[Start of Attachment]
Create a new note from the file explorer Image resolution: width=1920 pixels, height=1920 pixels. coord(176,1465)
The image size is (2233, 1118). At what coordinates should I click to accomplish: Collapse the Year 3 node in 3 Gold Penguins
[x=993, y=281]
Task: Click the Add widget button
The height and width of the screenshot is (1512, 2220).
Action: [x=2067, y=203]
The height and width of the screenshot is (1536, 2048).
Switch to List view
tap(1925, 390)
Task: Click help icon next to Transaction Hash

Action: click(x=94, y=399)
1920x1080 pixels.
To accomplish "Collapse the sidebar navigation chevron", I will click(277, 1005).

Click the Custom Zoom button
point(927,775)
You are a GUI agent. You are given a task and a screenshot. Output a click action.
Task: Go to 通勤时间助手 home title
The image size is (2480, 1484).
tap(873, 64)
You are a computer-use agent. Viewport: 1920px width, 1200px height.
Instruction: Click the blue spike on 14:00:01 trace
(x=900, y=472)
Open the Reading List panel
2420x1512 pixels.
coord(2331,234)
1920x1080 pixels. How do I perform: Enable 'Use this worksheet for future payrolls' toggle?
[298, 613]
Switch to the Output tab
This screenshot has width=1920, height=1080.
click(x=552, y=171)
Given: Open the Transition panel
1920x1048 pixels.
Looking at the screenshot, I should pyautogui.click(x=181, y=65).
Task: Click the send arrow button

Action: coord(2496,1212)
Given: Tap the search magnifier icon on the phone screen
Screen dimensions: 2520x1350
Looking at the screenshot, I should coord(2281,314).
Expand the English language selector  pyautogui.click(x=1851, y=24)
[End of Attachment]
* _WORK ORDER_: With the line containing "Switch to the Output tab" as the first and the last line of the data as the final one, copy every line between them exactly, those two included.

* _RESULT FOR THIS TASK_:
Switch to the Output tab
This screenshot has width=1920, height=1080.
click(x=552, y=171)
Given: Open the Transition panel
1920x1048 pixels.
Looking at the screenshot, I should pyautogui.click(x=181, y=65).
Task: Click the send arrow button

Action: coord(2496,1212)
Given: Tap the search magnifier icon on the phone screen
Screen dimensions: 2520x1350
Looking at the screenshot, I should coord(2281,314).
Expand the English language selector  pyautogui.click(x=1851, y=24)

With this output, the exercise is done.